As Jesus is steadily weakened — the disciples flee, Peter denies him, and he is left alone on the Cross — the devil reveals himself, believing that he has won. Christ’s weakness is the bait he swallows. Bergoglio writes:
In moments of darkness and great tribulation, when the knots and the tangles cannot be untangled or straightened out, nor things be clarified, then we have to be silent. The meekness of silence will show us to be even weaker, and so it will be the devil who, emboldened, comes into the light, and shows us his true intentions, no longer disguised as an angel but unmasked.
In such circumstances, says Bergoglio — ‘in times of spiritual turbulence, when God wishes Himself to fight’ — our role is ‘to remain under the cloak of the Holy Mother of God’. Above all, one must resist the temptation to enter the ‘civil wars’ — las internas — because any excuse will be taken to see the other as enemy, to provoke a furious response, and to divide the world into good (us) and bad (them).

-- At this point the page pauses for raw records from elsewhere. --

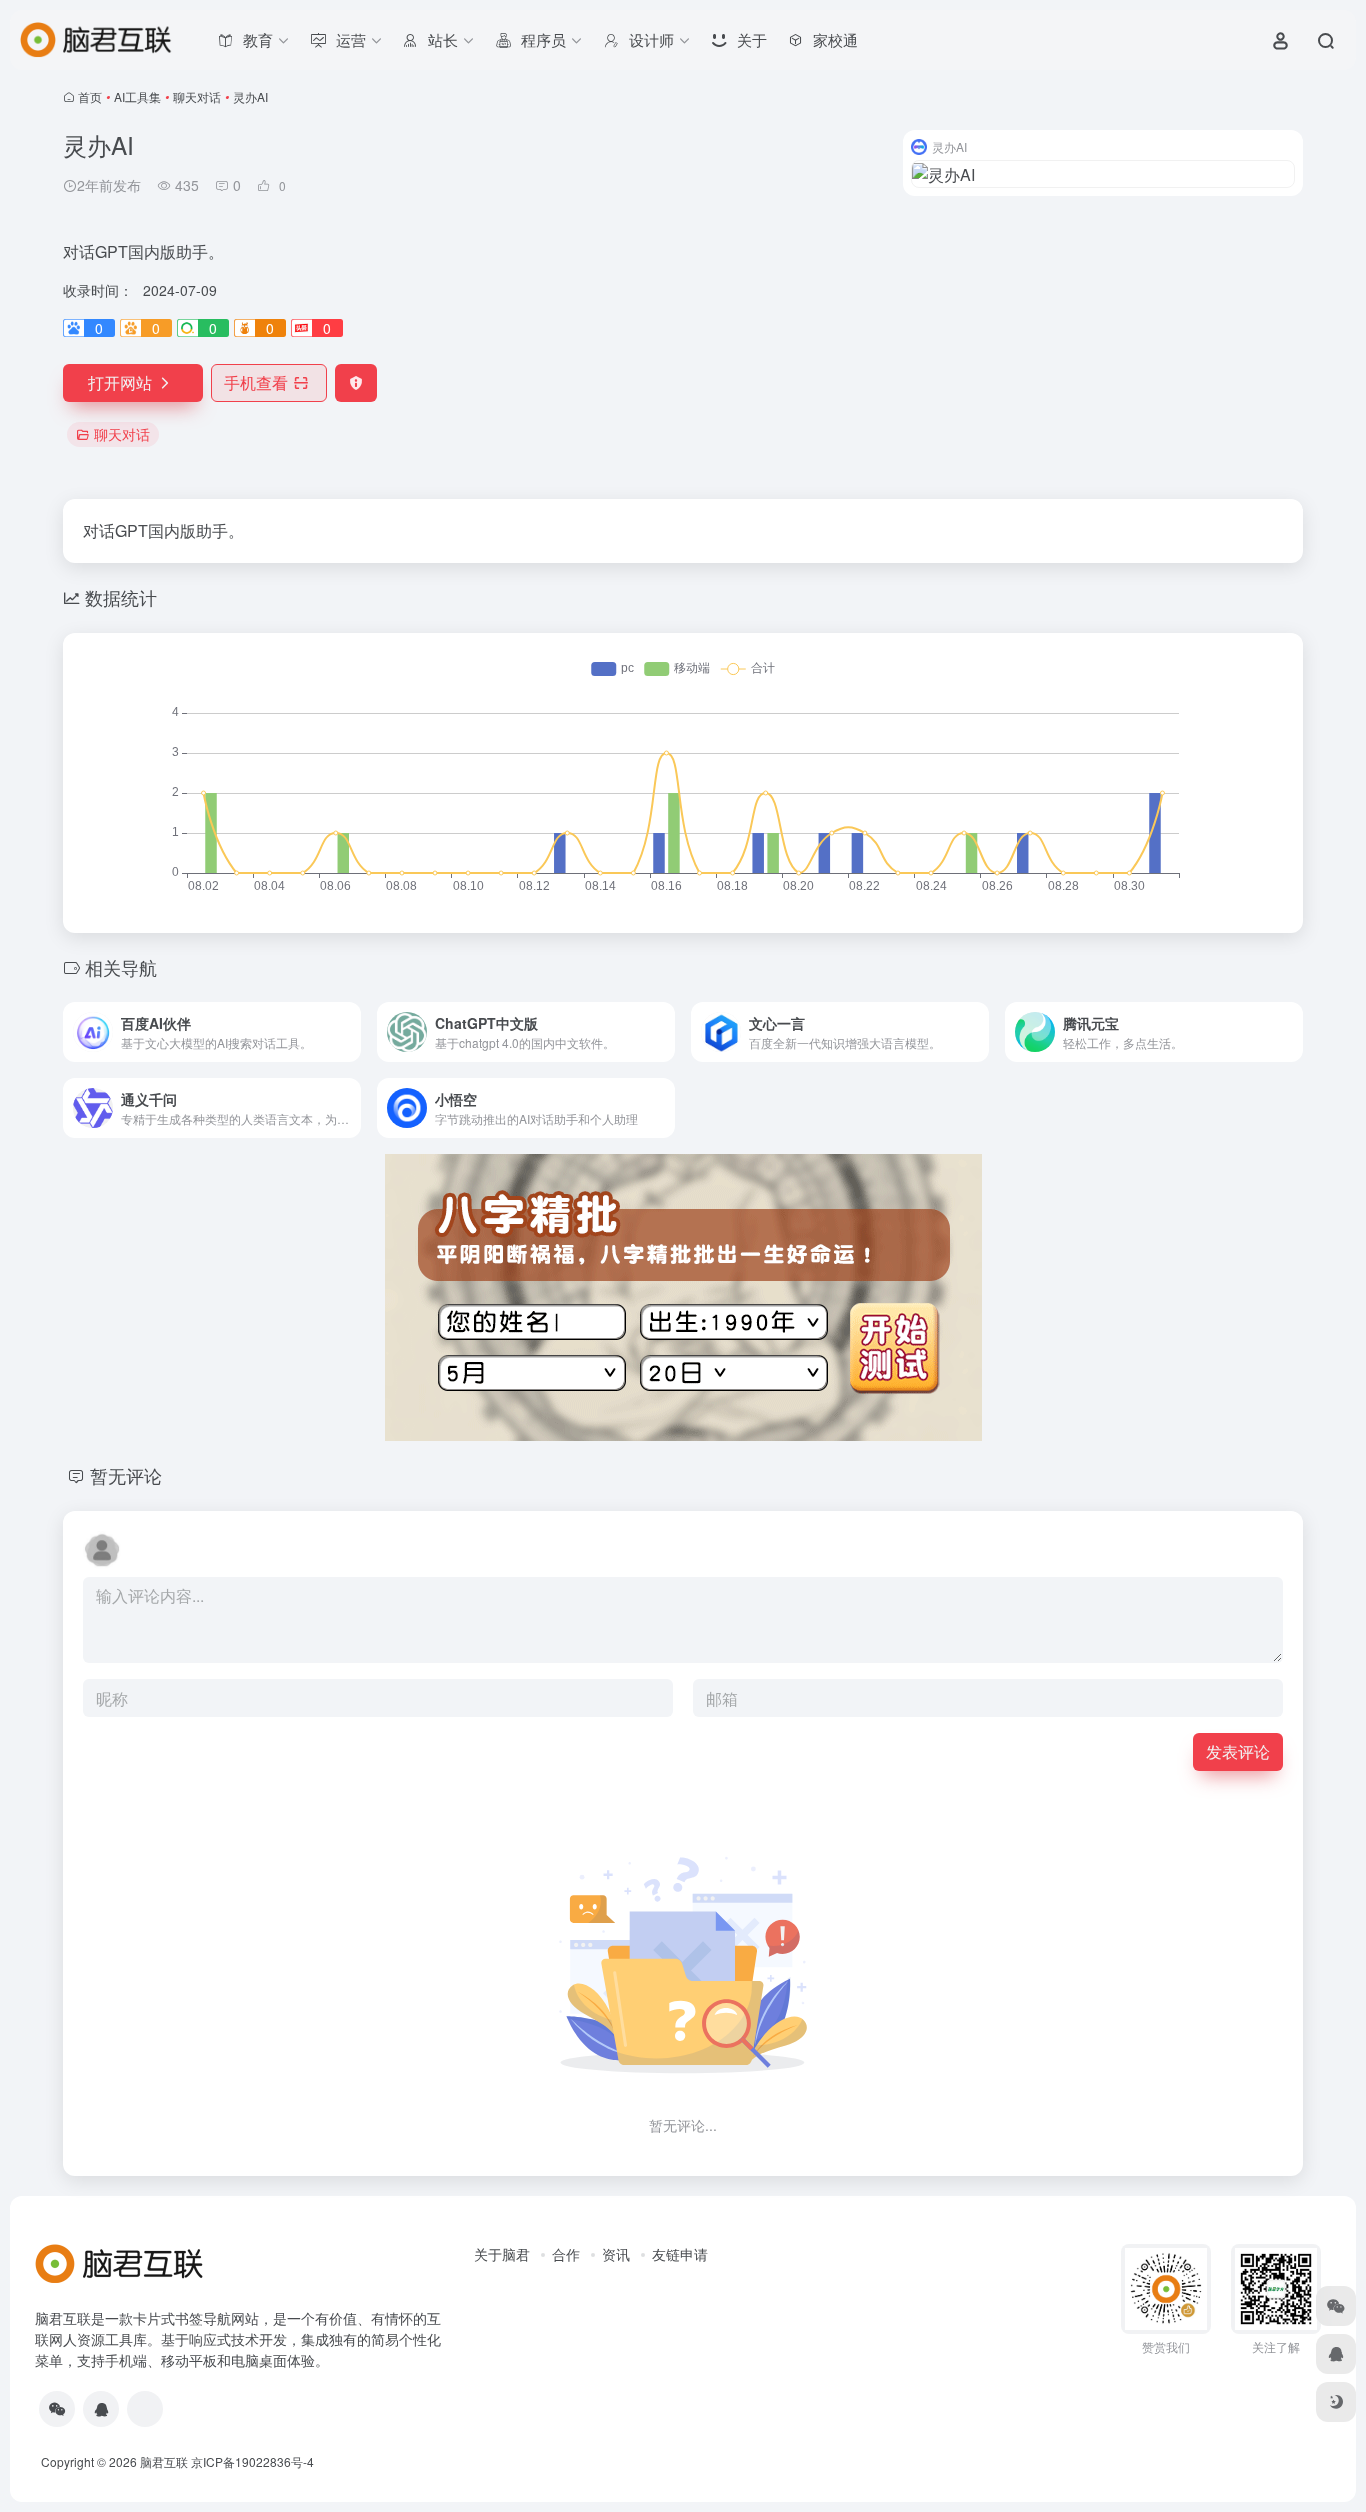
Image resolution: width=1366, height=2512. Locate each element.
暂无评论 (126, 1475)
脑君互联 (164, 2461)
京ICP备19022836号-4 (252, 2461)
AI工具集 (137, 96)
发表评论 (1238, 1751)
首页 (90, 96)
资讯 (616, 2254)
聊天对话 (197, 96)
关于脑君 (502, 2254)
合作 (566, 2254)
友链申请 (680, 2254)
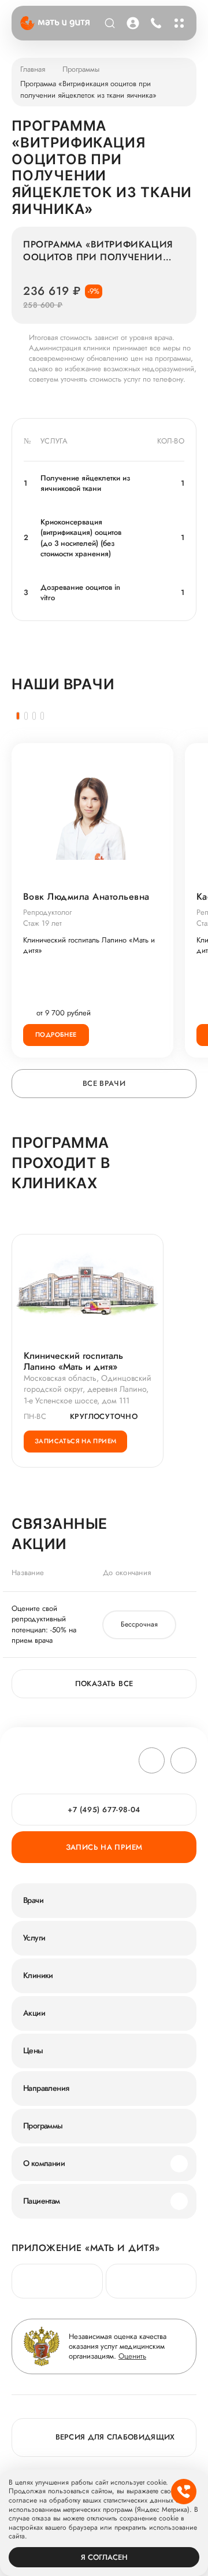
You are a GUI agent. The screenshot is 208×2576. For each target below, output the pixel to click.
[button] (18, 716)
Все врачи (104, 1083)
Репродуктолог (47, 912)
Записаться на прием (75, 1441)
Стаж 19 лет (42, 923)
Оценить (132, 2356)
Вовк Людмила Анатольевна (86, 896)
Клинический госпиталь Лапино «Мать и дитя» (89, 945)
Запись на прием (104, 1847)
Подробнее (56, 1034)
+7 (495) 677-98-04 (154, 23)
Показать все (104, 1683)
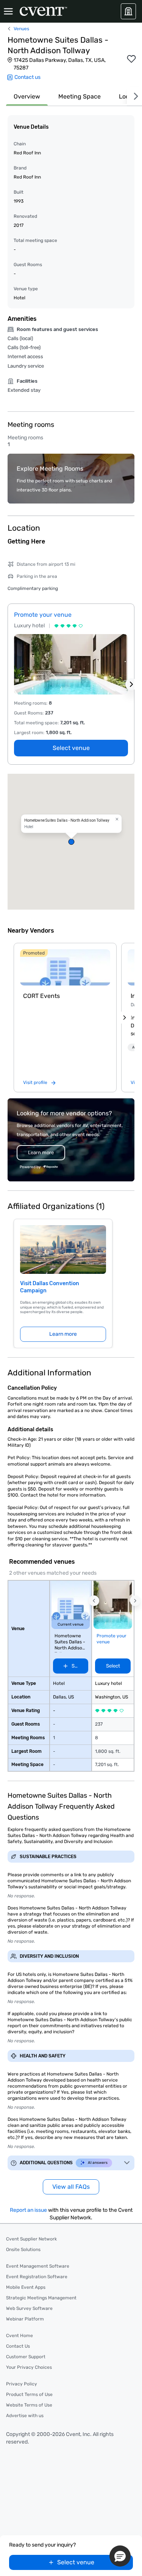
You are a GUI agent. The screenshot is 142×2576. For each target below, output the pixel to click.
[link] (65, 967)
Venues (21, 28)
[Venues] (128, 11)
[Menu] (8, 11)
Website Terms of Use (29, 2405)
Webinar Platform (25, 2319)
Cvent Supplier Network (31, 2239)
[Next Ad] (131, 684)
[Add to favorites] (131, 58)
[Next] (134, 96)
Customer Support (25, 2356)
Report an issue (28, 2210)
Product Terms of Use (29, 2394)
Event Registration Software (36, 2276)
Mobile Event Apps (25, 2287)
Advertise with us (25, 2415)
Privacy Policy (21, 2384)
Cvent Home (19, 2335)
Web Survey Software (29, 2308)
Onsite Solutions (23, 2249)
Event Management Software (37, 2266)
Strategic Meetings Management (41, 2297)
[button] (71, 842)
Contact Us (18, 2346)
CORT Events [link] (41, 995)
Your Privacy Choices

‘The work of salvation consists of affirming the choice that God has made of us in Christ, and to affirm it over any enmity,’ Bergoglio writes. It is this choice ‘to reaffirm the maternal presence of the Church in the figure of Mary following the Ascension of the Lord’ that allows us to live in the holy tension between the memory of the Cross and the promise of resurrection.
Could it be that behind Francis’ silence is not guilt or evasion, but hope?
Dr Austen Ivereigh is author of The Great Reformer: Francis and the making of a radical pope.